## CONSEGNA
Puoi riscrivere come elenco numerato solo le righe che partono da quella contenente "Viewport: 710px width, 595px height." e si fermano dopo quella contenente "Screen dimensions: 560x628", tralasciando le righe vuote?
┄┄┄┄┄┄┄┄┄┄┄┄┄┄┄┄┄┄┄┄
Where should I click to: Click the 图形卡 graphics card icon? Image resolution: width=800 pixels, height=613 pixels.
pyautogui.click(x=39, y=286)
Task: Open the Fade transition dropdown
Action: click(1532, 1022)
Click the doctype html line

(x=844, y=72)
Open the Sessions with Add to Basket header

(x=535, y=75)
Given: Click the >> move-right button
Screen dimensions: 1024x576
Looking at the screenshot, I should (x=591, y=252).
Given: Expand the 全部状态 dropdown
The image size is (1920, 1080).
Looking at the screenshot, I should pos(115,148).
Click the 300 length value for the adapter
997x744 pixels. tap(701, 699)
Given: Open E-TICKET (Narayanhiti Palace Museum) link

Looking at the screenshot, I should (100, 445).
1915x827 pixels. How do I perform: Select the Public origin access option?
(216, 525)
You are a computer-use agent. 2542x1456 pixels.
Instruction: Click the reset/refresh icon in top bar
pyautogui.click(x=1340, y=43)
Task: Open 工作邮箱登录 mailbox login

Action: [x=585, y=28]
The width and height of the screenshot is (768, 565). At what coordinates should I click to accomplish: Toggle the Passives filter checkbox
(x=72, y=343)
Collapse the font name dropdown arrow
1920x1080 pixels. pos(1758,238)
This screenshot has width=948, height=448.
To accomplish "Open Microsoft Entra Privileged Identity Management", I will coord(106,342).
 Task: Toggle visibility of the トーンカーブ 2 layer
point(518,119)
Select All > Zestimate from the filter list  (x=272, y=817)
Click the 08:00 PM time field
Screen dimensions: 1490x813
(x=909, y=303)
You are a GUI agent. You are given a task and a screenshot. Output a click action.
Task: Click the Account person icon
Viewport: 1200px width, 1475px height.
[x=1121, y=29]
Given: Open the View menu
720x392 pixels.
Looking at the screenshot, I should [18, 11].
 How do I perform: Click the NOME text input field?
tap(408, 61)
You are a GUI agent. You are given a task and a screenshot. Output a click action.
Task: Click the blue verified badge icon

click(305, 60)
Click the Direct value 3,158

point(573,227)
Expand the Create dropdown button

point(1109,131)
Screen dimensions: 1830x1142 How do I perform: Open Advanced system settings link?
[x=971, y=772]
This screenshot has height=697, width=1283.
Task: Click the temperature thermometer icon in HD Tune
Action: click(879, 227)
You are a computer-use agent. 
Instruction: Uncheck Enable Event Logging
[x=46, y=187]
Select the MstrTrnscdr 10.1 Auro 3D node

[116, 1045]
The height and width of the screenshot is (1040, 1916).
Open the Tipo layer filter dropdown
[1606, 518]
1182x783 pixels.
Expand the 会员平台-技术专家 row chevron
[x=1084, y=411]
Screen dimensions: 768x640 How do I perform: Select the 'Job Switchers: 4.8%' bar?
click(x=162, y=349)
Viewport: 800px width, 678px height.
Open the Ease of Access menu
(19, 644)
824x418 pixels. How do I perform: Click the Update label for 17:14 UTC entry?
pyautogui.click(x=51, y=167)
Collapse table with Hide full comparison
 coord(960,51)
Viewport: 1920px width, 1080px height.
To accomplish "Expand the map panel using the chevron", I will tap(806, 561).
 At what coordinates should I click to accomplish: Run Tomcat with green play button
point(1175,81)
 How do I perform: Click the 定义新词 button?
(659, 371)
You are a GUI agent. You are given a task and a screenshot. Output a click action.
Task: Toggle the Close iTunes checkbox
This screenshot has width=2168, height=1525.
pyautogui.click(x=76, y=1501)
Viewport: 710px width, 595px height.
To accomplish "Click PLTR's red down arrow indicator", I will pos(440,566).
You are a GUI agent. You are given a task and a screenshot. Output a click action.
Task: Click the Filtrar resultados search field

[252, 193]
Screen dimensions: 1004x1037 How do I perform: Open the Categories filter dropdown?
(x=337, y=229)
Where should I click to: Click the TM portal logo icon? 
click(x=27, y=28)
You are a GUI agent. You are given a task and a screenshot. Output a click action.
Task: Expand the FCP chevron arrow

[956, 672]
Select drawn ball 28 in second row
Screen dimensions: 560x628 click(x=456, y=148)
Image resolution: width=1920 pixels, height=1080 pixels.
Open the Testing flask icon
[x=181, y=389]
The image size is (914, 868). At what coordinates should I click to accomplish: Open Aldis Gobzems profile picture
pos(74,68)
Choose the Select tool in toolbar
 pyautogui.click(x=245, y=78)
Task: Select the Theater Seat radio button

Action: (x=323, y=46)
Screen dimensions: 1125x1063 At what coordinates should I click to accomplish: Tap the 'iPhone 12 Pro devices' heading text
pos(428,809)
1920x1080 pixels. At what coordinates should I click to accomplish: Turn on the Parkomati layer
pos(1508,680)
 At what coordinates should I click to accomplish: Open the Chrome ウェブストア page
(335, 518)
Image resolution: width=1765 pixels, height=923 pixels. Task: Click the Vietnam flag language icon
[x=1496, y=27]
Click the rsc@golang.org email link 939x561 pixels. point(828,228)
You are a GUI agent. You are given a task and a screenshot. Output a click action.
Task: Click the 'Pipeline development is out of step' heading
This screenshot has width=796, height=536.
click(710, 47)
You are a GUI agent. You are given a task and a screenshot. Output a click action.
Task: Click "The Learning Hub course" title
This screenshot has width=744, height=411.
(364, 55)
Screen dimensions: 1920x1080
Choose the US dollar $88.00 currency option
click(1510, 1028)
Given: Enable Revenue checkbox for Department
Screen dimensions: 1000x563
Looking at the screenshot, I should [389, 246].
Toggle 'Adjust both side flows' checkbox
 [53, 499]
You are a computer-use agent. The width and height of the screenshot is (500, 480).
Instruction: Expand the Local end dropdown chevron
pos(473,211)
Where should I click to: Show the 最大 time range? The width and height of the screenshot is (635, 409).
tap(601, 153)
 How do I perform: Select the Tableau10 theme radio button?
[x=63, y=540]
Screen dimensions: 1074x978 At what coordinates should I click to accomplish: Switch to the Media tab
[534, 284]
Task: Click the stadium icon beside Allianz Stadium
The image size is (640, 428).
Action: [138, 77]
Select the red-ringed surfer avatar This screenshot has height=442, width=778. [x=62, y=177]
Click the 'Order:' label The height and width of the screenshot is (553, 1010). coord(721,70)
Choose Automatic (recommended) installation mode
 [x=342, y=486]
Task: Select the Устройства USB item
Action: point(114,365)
┄┄┄┄┄┄┄┄┄┄┄┄┄┄┄┄┄┄┄┄
## SOLUZIONE
1. Viewport: 710px width, 595px height.
2. To accomplish "Click PLTR's red down arrow indicator", I will pos(440,566).
3. You are a GUI agent. You are given a task and a screenshot. Output a click action.
4. Task: Click the Filtrar resultados search field
5. [252, 193]
6. Screen dimensions: 1004x1037 How do I perform: Open the Categories filter dropdown?
7. (x=337, y=229)
8. Where should I click to: Click the TM portal logo icon? 
9. click(x=27, y=28)
10. You are a GUI agent. You are given a task and a screenshot. Output a click action.
11. Task: Expand the FCP chevron arrow
12. [956, 672]
13. Select drawn ball 28 in second row
14. Screen dimensions: 560x628 click(x=456, y=148)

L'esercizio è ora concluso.